Culture
Virginia Woolf, Mrs Dalloway et autres récits (La Pléiade Gallimard)
La romancière anglaise Virginia Woolf a imprimé son destin et son œuvre sur la littérature du XXème siècle, à l’instar de Joyce et Proust. La renommée qu’elle connut tôt n’a pas empêché son suicide.
La sélection de trois de ses œuvres majeures, Mrs Dalloway, Orlando, et Une pièce à soi, dans La Pléiade Gallimard, donne l’occasion à Jean-Philippe Domecq de s’y replonger, guidé par une préface et un appareil critique qui confirment que la réflexion savante peut être passionnante au service de la création.
Une biographie d’Anglaise entre confort, gloire et malheur
A l’âge de 59 ans, en 1941, les poches remplies de pierres, Virginia Woolf se noie dans l’Ouse, non loin de leur lieu d’habitation. Elle a laissé à Leonard, son époux dévoué, une lettre lui renouvelant sa reconnaissance pour « le plus grand des bonheurs possibles » qu’il pouvait apporter à un être comme elle : certaine de retomber « dans la folie », elle choisit ce qui lui « paraît la meilleure chose à faire ».
Pourquoi cette destinée par ailleurs confortable et glorieuse ?
Le Journal (intégral 1915-1941) de Virginia Woolf, parmi les plus intéressants dans la catégorie des Journaux littéraires, témoigne de sa sensibilité à l’écho que recevaient ses livres. Elle en était dépendante, et n’eut pas à s’en plaindre, loin de là ; la presse culturelle était intelligente à l’époque, qui comprenait vite les profondeurs d’innovations littéraires. Par ailleurs, Virginia et son mari avaient créé leur maison d’édition et autour d’eux le cercle de Bloomsbury, du nom du chic quartier londonien où vécut la famille de Virginia. Ce Groupe culturel est à méditer de nos jours.
Un Cercle créatif comme il en faudrait à nouveau
Tout comme les éditions de la psychanalyse naissante autour de Freud à Vienne, Virginia et Leonard Woolf se donnèrent la liberté (et avaient les moyens financiers) de publier ce qu’ils voulaient et à leur rythme en créant leurs éditions Bloomsbury. Cette indépendance éditoriale, associée à la créativité dont faisaient montre leurs publications, au premier rang desquelles celles que l’on lit toujours autant aujourd’hui, faisait l’objet d’une réception culturelle fine et amplifiante dans la presse d’alors.
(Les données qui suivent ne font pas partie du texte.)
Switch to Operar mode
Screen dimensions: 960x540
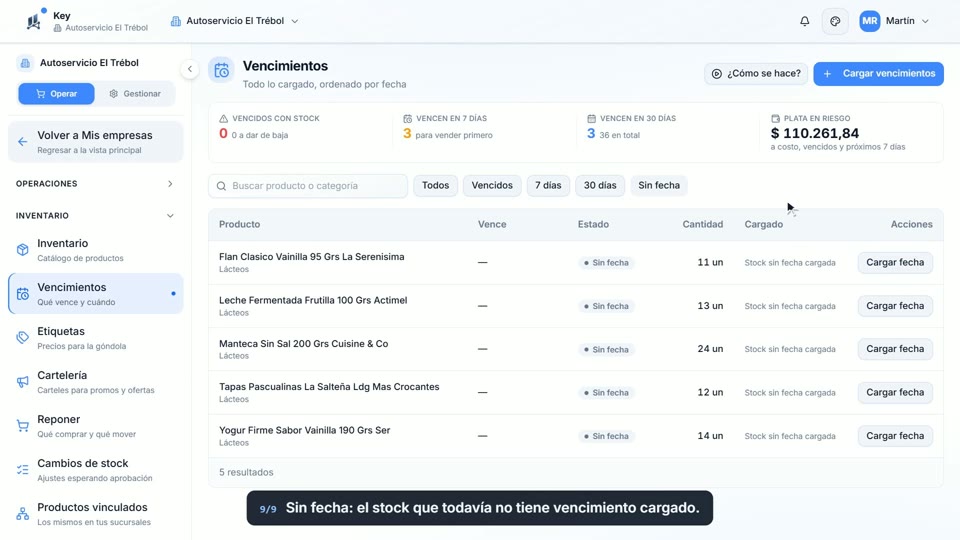(56, 94)
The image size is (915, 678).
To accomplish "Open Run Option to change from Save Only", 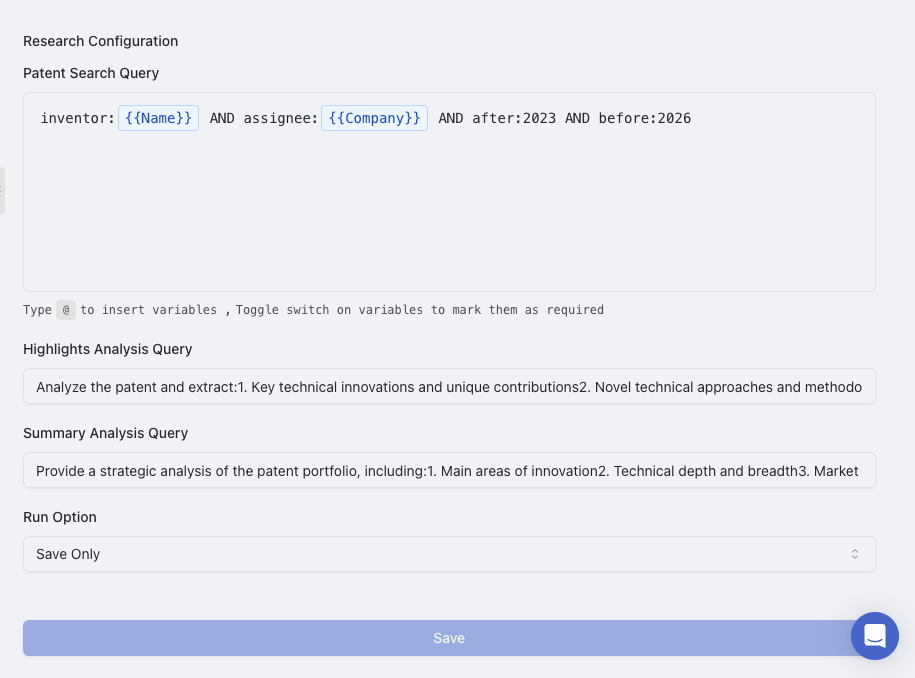I will point(448,553).
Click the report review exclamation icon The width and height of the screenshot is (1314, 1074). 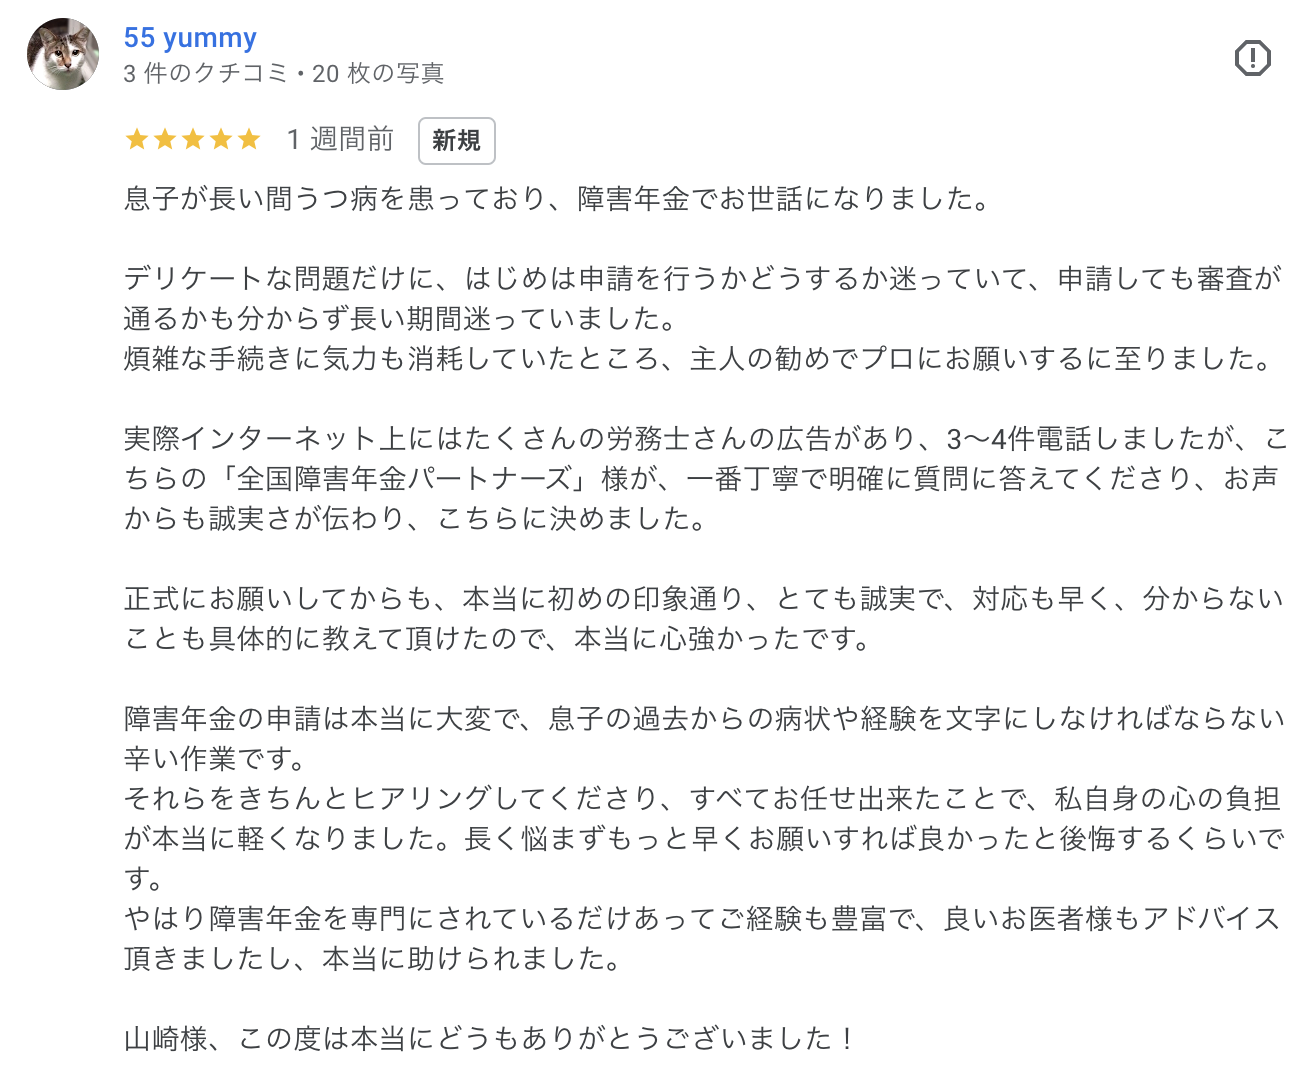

Virginia s’en nourrissait, comme d’un dialogue. Comme elle se nourrissait des discussions entre les membres du sélect Cercle, qui n’était pas que littéraire et cela fit sa force.
Parmi ses « Quelques-uns » – disons, puisqu’il ne s’agit d’autre élite que progressiste -, il y avait un certain John Maynard Keynes, dandy de son état et grand économiste du siècle, inspirateur des gauches conséquentes, à commencer par le New Deal de Roosevelt qui sortit les marchés de la crise de 29 (à rappeler de nos jours). Sa Théorie générale de l’emploi, de l’intérêt et de la monnaie, en 1936, continuera de servir de base aux politiques sociales-démocrates de relance par la demande.
Notons, pour notre propos littéraire ici, que la lecture de ses et de ce genre d’ouvrages ne nous éloigne pas plus de la littérature que ne le fait celle des Maximes de La Rochefoucauld, par exemple ; l’économie c’est de l’éthique appliquée, de la philosophie lucide sur les passions humaines.
Le groupe de Bloomsbury s’y retrouvait pleinement : des critiques littéraires, artistiques et politiques qui restèrent dans l’histoire, comme Clive Bell, et des peintres comme Roger Fry et Vanessa Bell, avec qui Virginia eut une de ses relations amoureuses libres, tourmentées, où l’abandon put la lester. A l’ombre de cette sexualité et de sa relation fraternelle avec son époux, elle traversa de graves crises dépressives dont la première, à l’âge de treize ans, à la suite d’attouchements sexuels de son demi-frère.
Mœurs croustillantes, hauts et bas
Les combinatoires de mœurs à Bloomsbury allant plus loin encore que les ruades antivictortiennes de D.H. Lawrence dans Sons and Lovers, l’histoire affriolante des liaisons croisées en tous genres a tendance à éclipser l’intensité activité intellectuelle du groupe. Reste qu’il est rassurant, pour la vie et pour Virginia, de lire sous sa plume des luisances sexuelles qui n’ont pu qu’être le fruit d’intimes observations.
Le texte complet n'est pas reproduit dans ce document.